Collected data
▼
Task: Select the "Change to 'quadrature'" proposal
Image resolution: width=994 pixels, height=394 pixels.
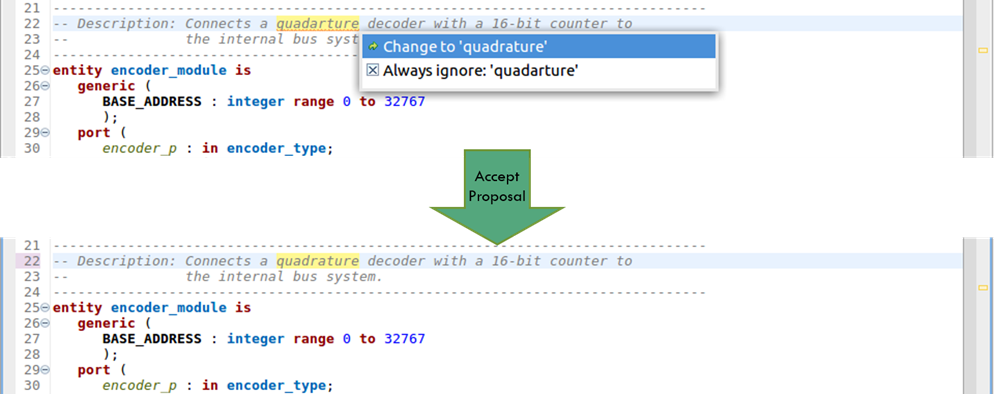Action: pos(539,46)
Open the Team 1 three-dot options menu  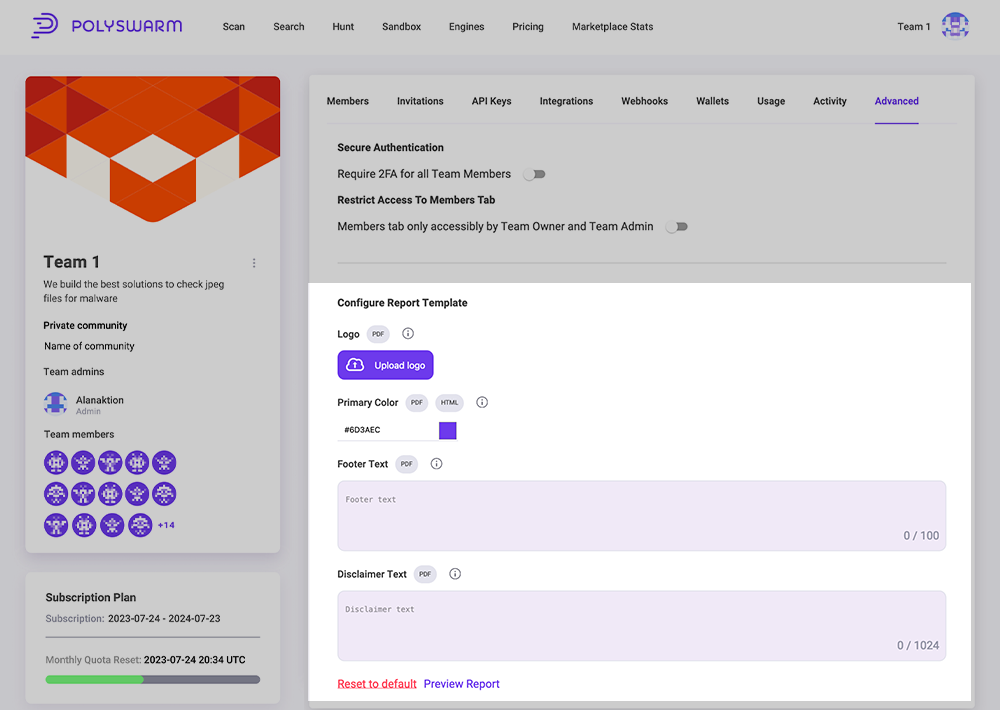click(254, 263)
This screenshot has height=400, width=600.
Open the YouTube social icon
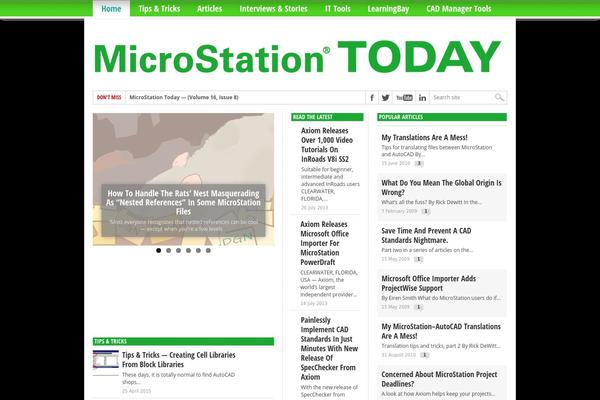tap(404, 98)

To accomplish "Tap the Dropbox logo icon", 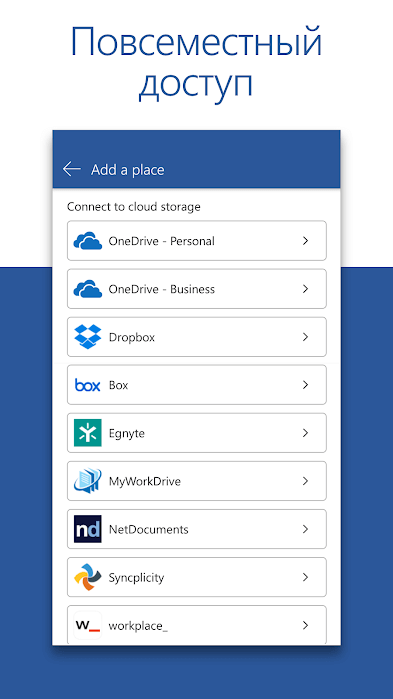I will (x=87, y=337).
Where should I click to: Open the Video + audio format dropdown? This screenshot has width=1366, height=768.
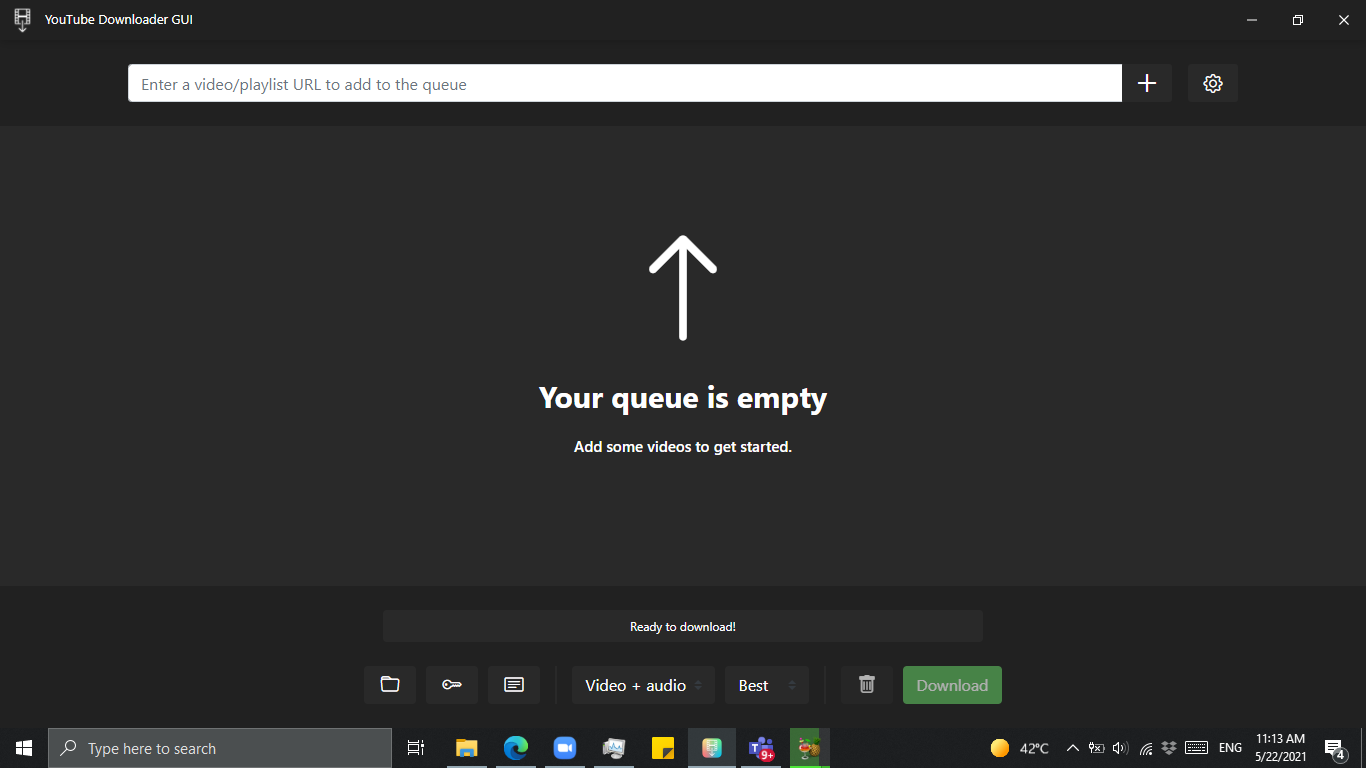pos(643,685)

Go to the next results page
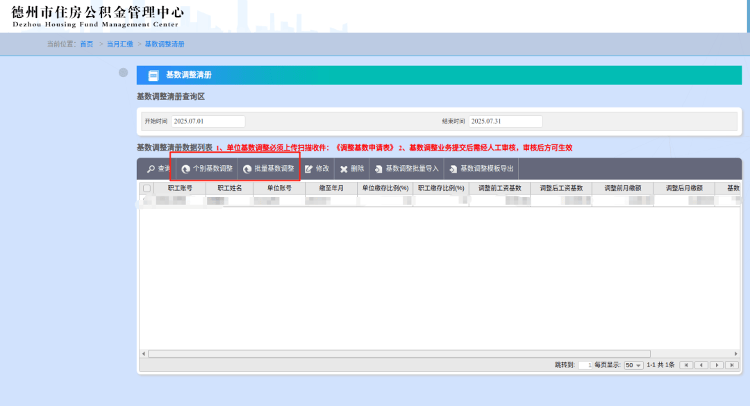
▲
## WORK ITEM
Exclude the pictures and write out exactly the lines from the one holding "Where should I" through the end of the entries, inclusive, and only those.

## RESPONSE BELOW
Where should I click to: Open the Video + audio format dropdown? This screenshot has width=1366, height=768.
pos(643,685)

Go to the next results page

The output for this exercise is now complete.